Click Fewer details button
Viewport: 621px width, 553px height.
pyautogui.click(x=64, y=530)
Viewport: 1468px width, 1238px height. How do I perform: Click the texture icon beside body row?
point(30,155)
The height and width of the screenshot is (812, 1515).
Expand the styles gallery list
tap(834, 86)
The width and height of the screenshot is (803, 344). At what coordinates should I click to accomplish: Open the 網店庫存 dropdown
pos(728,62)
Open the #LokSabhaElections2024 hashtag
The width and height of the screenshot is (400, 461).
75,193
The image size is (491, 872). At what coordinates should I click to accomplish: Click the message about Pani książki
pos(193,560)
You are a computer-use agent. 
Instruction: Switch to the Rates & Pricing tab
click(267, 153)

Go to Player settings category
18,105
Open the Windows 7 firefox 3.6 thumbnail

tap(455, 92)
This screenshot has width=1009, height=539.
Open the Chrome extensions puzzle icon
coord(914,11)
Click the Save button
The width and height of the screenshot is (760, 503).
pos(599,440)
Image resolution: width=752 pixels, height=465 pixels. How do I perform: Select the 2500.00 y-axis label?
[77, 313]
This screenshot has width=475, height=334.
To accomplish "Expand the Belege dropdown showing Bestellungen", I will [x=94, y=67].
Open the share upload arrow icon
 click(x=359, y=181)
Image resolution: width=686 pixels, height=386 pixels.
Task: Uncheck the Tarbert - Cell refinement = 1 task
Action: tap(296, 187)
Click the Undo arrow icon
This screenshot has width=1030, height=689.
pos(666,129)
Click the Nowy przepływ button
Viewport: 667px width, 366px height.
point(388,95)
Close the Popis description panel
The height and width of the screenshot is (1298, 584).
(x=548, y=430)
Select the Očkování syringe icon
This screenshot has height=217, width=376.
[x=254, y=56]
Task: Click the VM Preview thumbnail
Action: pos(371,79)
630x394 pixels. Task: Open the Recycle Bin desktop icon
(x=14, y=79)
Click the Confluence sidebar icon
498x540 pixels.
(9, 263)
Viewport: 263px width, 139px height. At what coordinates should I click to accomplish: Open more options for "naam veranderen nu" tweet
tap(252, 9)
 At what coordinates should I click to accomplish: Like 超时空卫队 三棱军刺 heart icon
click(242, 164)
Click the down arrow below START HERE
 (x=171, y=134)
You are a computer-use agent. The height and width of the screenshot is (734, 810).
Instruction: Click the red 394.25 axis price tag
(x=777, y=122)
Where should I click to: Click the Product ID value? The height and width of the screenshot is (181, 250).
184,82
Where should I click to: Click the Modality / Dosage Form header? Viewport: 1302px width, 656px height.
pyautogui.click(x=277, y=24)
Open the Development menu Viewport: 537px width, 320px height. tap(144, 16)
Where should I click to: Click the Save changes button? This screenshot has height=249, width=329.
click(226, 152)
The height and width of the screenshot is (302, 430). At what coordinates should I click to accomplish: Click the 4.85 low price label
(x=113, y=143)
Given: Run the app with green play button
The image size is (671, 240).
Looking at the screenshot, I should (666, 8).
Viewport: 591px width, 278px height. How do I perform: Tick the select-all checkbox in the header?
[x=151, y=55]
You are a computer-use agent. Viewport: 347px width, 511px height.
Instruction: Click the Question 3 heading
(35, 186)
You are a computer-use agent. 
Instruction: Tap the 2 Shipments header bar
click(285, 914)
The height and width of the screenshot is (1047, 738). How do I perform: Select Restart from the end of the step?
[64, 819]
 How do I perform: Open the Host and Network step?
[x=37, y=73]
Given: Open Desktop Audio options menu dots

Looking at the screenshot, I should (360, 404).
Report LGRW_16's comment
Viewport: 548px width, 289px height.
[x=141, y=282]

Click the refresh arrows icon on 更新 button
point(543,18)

== Task instructions ==
The lines to copy are those above that contain "agent".

== Task answer ==
You are a computer-use agent. 
You are a computer-use agent. The height and width of the screenshot is (734, 810).
You are a computer-use agent. Viewport: 347px width, 511px height.
You are a computer-use agent. 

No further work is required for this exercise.